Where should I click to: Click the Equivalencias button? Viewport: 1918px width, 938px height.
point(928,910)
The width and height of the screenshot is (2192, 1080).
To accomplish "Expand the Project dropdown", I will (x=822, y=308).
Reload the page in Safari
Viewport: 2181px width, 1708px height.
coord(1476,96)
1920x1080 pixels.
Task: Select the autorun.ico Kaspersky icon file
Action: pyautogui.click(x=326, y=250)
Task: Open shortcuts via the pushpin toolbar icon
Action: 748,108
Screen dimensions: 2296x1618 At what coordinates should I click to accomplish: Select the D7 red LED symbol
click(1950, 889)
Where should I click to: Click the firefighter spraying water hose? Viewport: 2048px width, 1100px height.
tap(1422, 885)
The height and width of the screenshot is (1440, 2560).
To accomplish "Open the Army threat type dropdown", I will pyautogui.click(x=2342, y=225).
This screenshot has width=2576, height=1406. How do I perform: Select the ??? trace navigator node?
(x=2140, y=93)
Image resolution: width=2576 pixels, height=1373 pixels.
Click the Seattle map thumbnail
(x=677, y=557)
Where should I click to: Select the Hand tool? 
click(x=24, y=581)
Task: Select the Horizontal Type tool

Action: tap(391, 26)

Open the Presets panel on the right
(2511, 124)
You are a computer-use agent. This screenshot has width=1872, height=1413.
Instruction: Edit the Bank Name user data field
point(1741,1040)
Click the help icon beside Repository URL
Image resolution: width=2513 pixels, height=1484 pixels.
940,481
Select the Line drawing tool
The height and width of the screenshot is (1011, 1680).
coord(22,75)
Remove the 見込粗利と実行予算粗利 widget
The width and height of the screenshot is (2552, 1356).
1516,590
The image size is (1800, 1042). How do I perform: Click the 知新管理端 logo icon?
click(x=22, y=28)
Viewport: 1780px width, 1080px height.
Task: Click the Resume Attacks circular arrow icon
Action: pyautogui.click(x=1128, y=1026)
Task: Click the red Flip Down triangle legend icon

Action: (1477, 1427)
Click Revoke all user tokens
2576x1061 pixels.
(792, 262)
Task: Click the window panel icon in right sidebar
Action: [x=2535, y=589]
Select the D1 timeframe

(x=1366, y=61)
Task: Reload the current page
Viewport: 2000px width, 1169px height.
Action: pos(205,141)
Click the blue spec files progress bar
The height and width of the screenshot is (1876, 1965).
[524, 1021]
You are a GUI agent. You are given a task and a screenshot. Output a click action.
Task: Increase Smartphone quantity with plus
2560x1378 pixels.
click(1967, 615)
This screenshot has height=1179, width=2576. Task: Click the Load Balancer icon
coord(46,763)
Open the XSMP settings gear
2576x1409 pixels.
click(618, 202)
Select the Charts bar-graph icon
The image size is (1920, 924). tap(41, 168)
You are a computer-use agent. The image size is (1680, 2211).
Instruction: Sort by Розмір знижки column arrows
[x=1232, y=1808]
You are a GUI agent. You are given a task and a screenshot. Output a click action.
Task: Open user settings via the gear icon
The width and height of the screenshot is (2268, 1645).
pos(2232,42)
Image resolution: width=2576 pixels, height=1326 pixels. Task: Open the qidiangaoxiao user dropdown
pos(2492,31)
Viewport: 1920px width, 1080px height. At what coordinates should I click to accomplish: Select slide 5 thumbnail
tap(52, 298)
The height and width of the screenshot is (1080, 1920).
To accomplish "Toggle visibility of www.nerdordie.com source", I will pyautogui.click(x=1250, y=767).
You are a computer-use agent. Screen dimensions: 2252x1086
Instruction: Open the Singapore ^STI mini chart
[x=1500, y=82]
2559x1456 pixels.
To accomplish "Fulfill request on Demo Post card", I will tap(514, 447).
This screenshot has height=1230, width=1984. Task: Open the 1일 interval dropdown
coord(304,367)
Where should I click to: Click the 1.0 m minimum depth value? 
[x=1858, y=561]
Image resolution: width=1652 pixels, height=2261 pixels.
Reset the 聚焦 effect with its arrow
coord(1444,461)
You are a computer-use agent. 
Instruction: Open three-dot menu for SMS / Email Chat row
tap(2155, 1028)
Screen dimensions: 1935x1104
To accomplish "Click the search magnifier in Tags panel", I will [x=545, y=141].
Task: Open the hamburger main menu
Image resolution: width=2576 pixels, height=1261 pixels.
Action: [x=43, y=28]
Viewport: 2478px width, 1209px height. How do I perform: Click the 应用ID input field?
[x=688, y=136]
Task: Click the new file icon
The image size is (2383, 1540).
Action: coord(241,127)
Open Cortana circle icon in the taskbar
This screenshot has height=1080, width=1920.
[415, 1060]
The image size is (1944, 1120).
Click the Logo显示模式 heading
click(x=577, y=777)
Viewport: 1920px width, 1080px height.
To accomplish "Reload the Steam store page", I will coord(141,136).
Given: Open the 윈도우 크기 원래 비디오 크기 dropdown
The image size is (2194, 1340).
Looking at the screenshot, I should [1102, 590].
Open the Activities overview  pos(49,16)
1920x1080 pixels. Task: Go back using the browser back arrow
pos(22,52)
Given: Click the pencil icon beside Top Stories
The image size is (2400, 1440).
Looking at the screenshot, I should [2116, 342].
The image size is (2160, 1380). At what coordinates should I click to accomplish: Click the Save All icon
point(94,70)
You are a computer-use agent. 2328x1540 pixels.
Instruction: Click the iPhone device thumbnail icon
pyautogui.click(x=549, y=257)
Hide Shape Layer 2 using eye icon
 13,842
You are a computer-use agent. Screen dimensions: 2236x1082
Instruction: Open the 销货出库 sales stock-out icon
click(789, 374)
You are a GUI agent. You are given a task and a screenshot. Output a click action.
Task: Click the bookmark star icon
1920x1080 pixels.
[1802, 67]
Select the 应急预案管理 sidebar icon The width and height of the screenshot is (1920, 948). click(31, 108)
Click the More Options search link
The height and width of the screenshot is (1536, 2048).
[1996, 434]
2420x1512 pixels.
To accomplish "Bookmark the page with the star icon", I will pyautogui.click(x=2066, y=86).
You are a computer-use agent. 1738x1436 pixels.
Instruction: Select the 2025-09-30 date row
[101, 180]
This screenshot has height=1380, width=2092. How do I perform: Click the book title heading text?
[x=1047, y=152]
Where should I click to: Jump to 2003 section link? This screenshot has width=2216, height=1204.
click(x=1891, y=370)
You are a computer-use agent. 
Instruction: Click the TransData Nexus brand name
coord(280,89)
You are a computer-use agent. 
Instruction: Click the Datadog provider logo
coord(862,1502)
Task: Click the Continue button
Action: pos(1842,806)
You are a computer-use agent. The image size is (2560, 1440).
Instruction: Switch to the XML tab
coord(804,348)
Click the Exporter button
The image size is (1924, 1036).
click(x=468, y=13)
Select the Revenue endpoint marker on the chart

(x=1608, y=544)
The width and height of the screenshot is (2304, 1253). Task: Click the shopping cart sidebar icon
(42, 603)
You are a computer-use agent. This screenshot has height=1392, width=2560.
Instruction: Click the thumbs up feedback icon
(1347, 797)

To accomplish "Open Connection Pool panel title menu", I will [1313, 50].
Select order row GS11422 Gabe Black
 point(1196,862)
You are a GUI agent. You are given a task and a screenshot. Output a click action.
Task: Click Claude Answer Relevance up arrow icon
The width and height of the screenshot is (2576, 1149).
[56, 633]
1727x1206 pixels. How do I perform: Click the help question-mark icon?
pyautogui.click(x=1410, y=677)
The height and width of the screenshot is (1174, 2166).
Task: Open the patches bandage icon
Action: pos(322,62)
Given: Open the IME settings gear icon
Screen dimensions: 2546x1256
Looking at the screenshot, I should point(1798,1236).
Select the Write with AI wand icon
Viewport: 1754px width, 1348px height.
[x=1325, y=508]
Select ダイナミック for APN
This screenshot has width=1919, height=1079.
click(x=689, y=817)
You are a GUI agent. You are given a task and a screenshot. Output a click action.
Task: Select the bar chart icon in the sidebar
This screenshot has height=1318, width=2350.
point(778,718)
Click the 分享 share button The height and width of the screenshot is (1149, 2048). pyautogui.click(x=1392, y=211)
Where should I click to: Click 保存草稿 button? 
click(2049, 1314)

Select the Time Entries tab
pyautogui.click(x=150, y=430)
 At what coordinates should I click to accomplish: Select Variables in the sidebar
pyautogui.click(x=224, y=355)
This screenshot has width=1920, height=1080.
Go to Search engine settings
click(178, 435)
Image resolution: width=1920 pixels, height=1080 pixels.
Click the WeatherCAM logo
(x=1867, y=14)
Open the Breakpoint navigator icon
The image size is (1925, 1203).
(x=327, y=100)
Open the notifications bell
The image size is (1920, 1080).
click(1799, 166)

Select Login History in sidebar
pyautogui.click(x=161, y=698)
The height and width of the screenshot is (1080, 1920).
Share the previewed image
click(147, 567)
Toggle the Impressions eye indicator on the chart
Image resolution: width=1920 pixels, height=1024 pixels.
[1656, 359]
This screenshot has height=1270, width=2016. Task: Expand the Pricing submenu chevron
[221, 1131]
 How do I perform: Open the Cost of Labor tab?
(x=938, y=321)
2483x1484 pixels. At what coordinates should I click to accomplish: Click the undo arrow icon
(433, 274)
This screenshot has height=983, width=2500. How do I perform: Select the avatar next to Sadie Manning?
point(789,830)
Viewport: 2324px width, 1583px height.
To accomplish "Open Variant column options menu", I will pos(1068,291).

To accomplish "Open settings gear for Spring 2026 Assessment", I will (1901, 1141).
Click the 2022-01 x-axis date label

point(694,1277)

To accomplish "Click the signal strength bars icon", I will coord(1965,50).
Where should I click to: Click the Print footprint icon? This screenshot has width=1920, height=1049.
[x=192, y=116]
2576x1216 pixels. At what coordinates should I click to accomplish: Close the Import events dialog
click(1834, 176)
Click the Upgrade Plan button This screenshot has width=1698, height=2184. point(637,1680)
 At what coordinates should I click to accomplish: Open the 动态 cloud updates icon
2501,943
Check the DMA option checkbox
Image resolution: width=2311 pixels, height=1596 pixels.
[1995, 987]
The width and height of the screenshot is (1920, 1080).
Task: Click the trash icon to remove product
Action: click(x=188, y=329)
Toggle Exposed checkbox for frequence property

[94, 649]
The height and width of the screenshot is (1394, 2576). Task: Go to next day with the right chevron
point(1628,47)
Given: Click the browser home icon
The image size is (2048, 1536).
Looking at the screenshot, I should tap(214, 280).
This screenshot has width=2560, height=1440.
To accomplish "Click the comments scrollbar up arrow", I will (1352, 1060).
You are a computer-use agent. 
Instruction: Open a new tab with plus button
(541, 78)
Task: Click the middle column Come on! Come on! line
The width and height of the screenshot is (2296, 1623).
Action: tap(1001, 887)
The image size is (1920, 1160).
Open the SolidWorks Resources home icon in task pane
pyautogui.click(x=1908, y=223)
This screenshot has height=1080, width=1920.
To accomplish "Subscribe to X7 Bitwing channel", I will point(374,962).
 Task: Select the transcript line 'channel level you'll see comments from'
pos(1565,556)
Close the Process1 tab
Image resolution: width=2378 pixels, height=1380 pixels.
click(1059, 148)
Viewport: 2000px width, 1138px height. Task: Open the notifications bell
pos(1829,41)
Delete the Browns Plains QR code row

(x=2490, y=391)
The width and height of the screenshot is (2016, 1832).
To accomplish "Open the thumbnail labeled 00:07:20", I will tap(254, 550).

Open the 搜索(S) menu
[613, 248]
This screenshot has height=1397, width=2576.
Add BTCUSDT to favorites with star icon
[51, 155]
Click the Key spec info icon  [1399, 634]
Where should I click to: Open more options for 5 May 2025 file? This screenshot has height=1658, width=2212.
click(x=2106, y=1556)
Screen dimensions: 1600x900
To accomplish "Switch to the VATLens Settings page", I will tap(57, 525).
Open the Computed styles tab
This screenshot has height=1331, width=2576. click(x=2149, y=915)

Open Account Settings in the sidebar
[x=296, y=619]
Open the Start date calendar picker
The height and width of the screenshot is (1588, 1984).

About this exercise. Reprint the data above from the opening line to the line holding "The width and height of the screenshot is (2192, 1080).", inclusive, and nothing else.

Answer for the task.
Where should I click to: Click the Equivalencias button? Viewport: 1918px width, 938px height.
point(928,910)
The width and height of the screenshot is (2192, 1080).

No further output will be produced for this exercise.